The days of Easter are days for singing and celebrating but we cannot stay there forever at some point we come down from the clouds and get on with living out our faith and we go into what is very appropriately called ordinary time.

In the passages we read in the Gospels and in the Acts of the Apostles that describe life after the resurrection it’s pretty clear that thinks were anything but ordinary for quite some time. There was confusion and a gradual working out of what this resurrection life might look like.

This evenings Gospel reminds us of that, it is only when they see the empty tomb that ‘they remembered all his words.’

For the women it was hard work convincing the sceptical men, who think it an ‘idle tale’. Peter though likely burdened all the more than his friends risks it he goes to see the tomb and then we read ‘went home amazed at what had happened’.

The resurrection for them was through glimpses and hints a gradual dawning understanding who this man Jesus Christ was. For them, as for us, the resurrection wasn’t just about a moment in history, when a lifeless body was raised from the dead, it was so much more, an event which would infuse every aspect of their lives.

And we’re not so different, we have celebrated the day and wow what a great day and now we get on with working out what the resurrection means every single day amidst the humdrum and the ordinary.

Perhaps Isaiah has a clue for us, for in that word ‘steadfast’ which simply means to be constant and unwavering we reconnect with that word of grace for us this Easter season. So that no matter what, our faith in the resurrection as a present reality as well as a historic event is steadfast.

For we believe that it’s through the resurrection all of life is transformed. This ongoing revelation that invites us to see things differently, teeming with possibility rather than hopeless and lost.

That isn’t always easy seeing life rather than death, that’s why those words from the Gospel are so haunting ‘Why do you seek the living amongst the dead’.

We sometimes do cling to the things of death in one way or another, instead we are to be steadfast in our desire to proclaim and live the resurrection and live and love more fully in this moment in time.

It was the resurrection that united Christ’s followers all those years ago, gave them the strength to say that Christ died for all and that his death was not in vain for through it the depth and beauty of God’s love was revealed for all time and for all people.

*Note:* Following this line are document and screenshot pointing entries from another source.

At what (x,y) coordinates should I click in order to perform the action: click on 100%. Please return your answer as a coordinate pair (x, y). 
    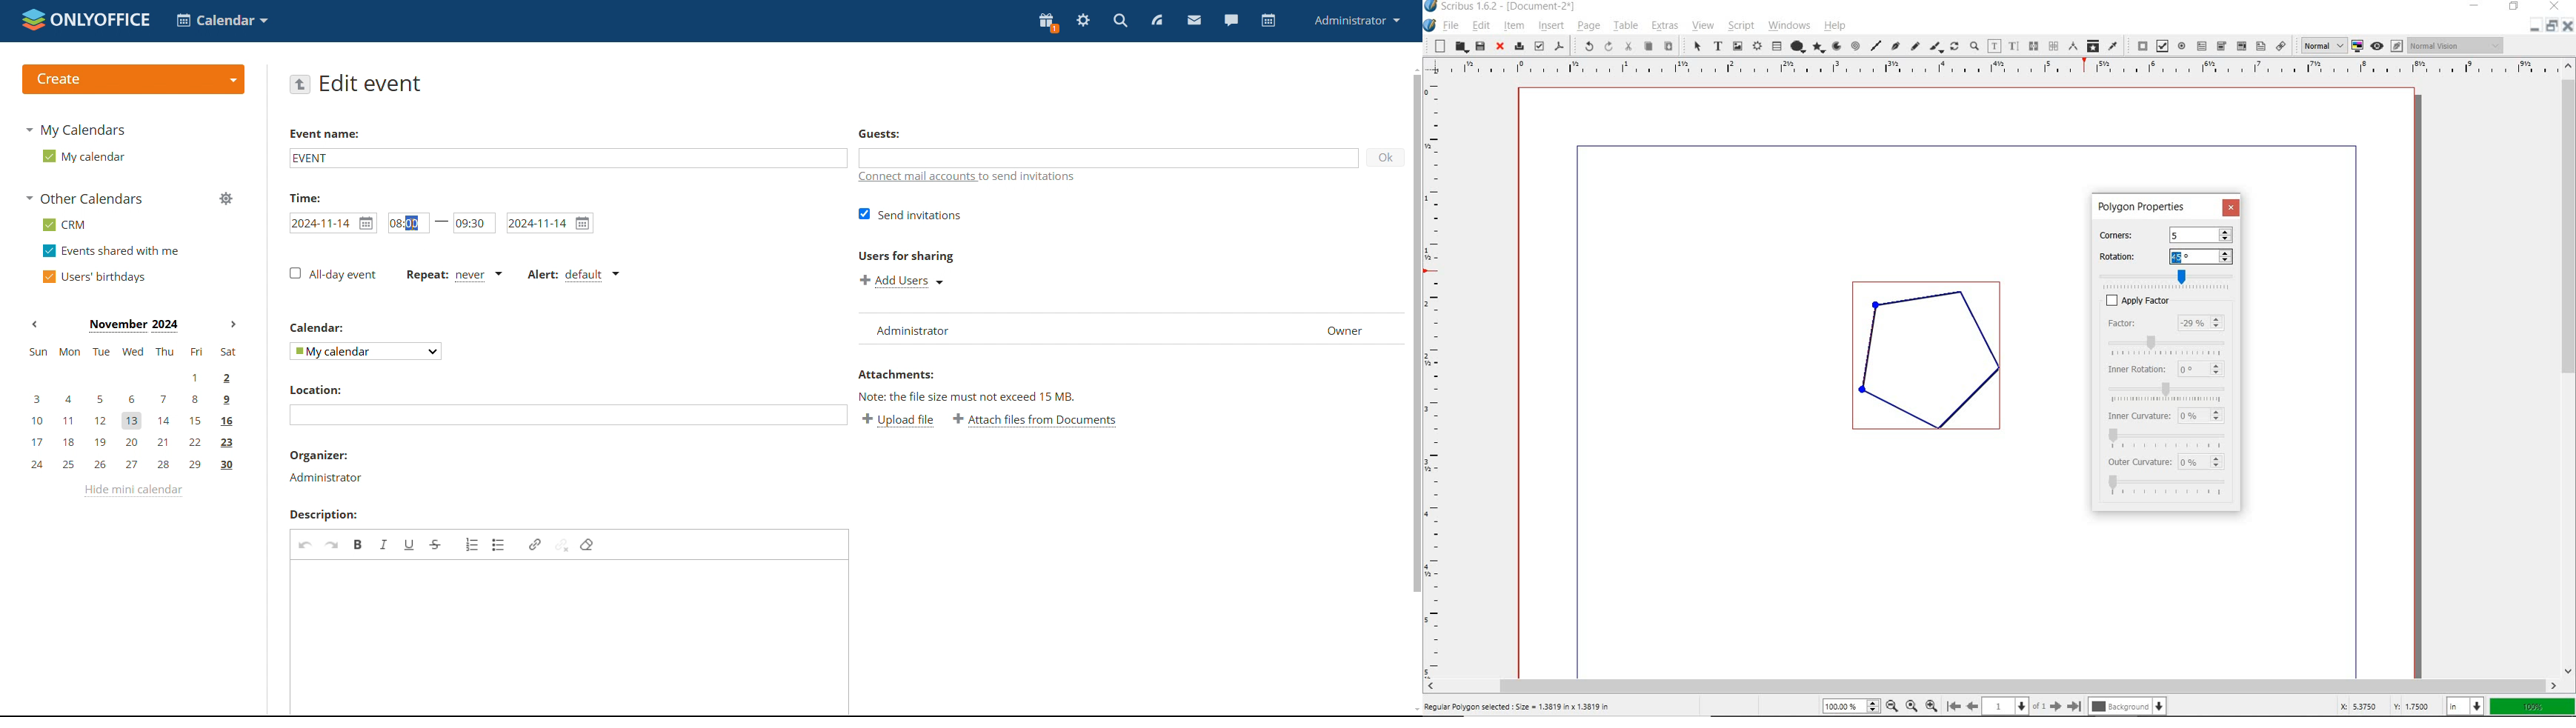
    Looking at the image, I should click on (2530, 705).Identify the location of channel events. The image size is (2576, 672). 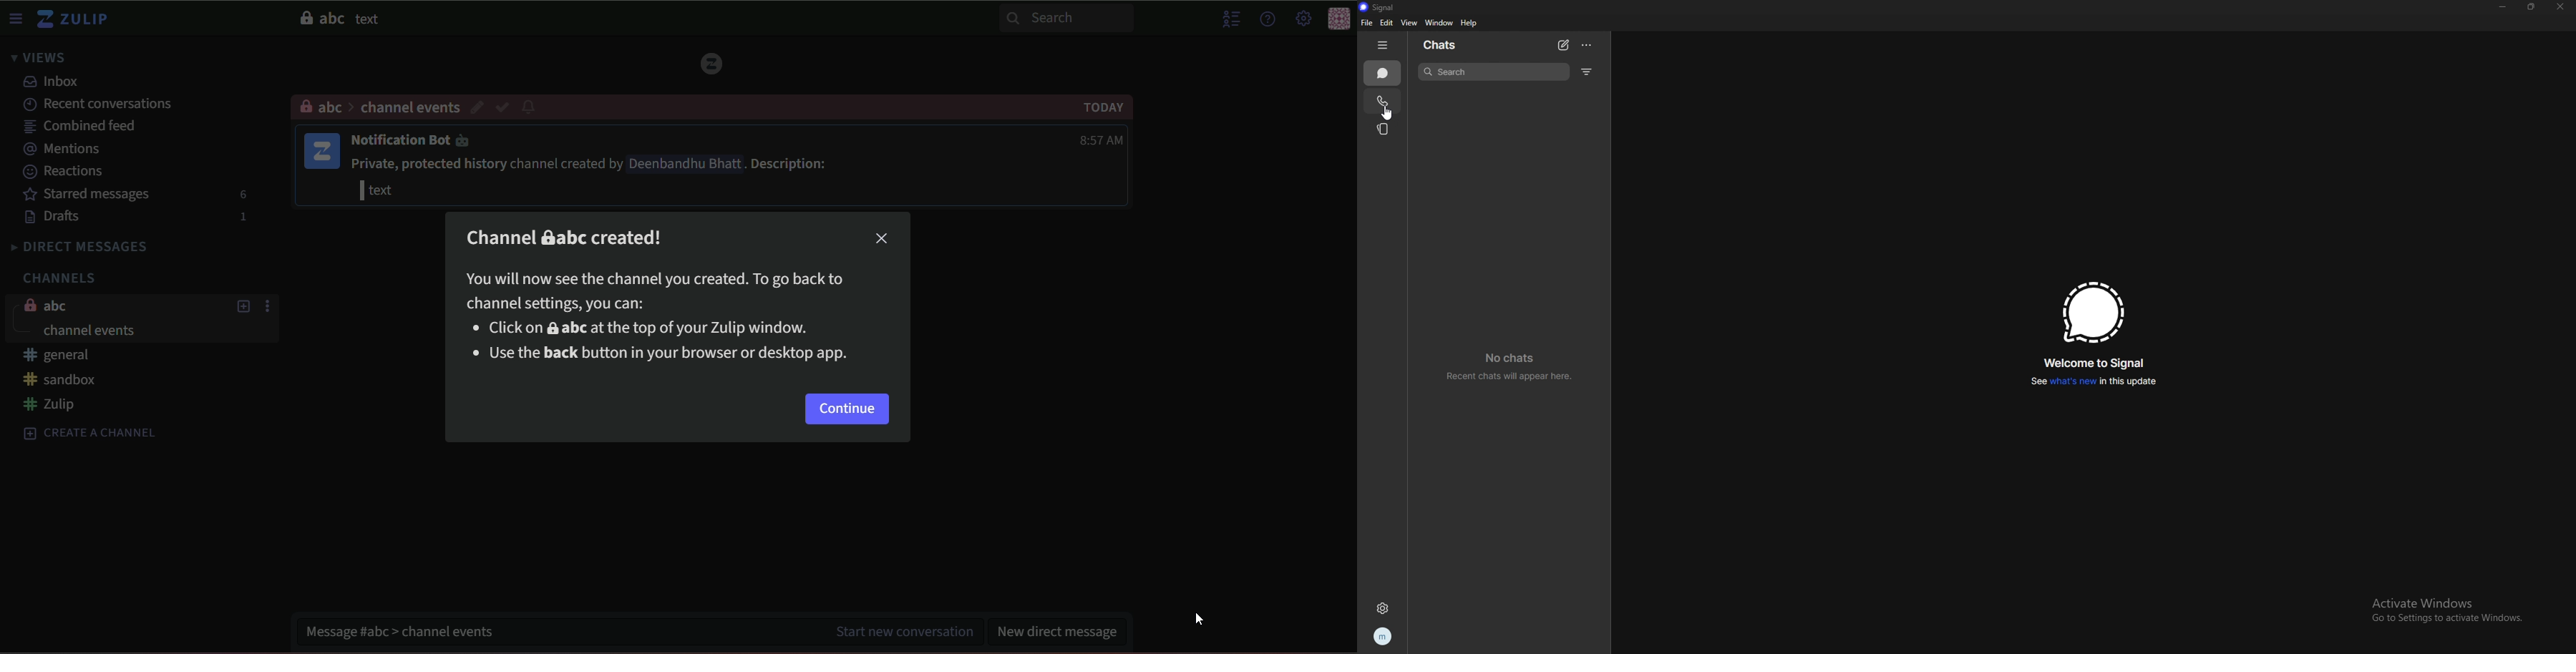
(84, 332).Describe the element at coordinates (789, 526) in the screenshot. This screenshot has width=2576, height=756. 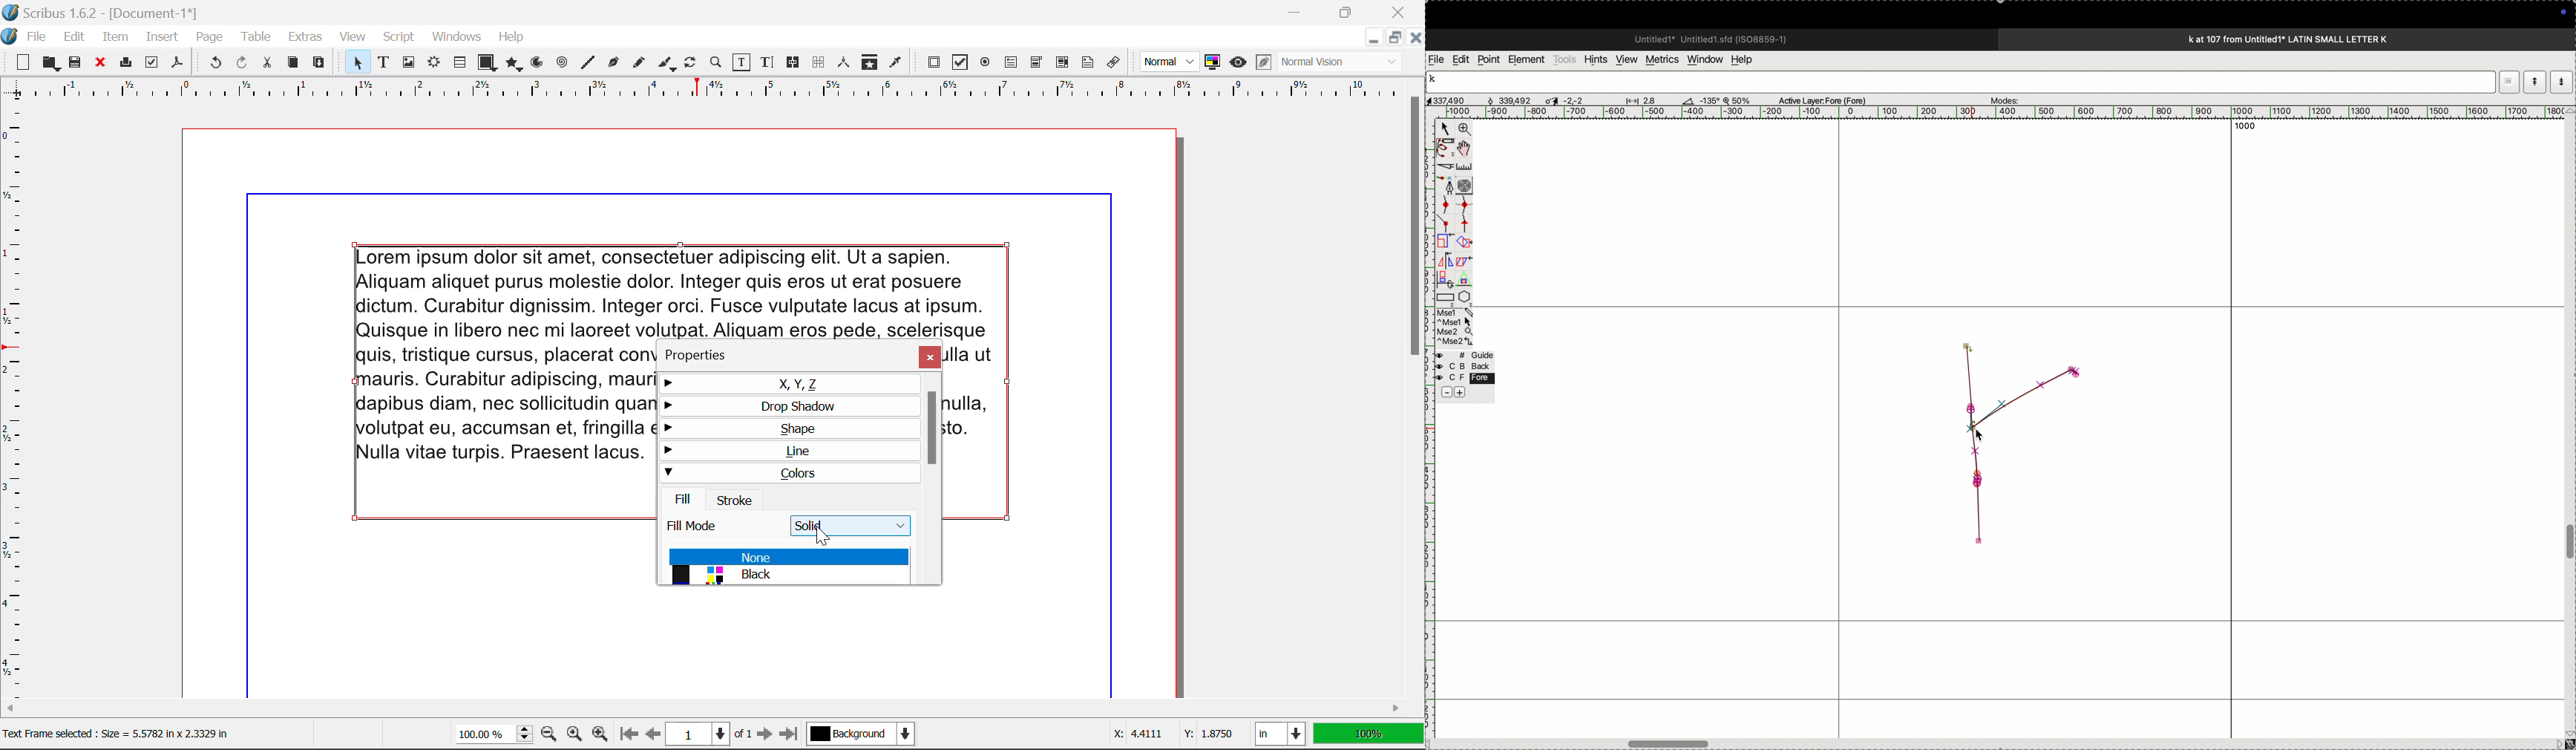
I see `Fill Mode` at that location.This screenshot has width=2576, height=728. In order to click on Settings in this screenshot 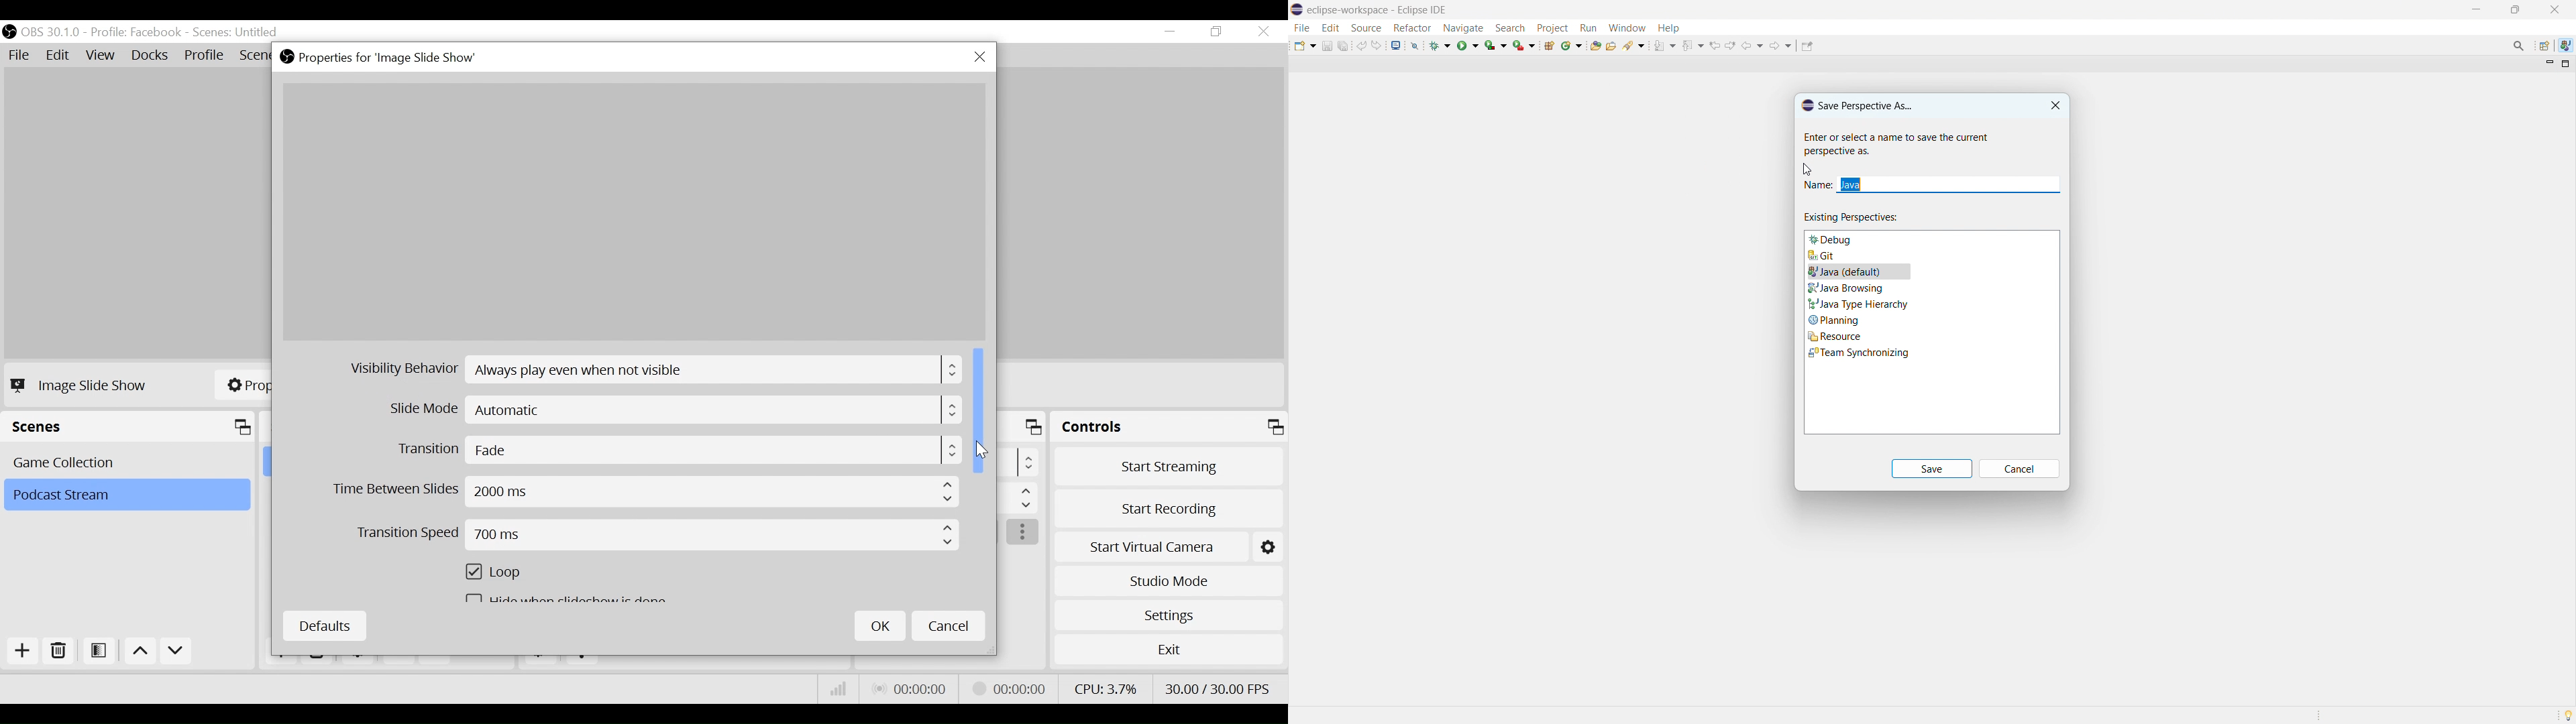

Knowing the power of the resurrection at work in their lives, filled them with hope, dared them to speak of it, despite knowing it would likely lead to their death.

We are here because of them, for they spoke of a story that wouldn’t die that needed to be told and we speak of and live for the Risen Lord too, steadfast as his disciples here in Whitkirk, amidst the ordinary, making the humdrum holy, making drudgery divine as the priest and poet George Herbert put it.

The great days has passed and we bask in the afterglow for the next few weeks but even then we get on with the ordinary, working out what the resurrection means for each one of us amidst the dishwater and the bills.

So may we be steadfast and as Isaiah invites us ‘trust in the Lord always’.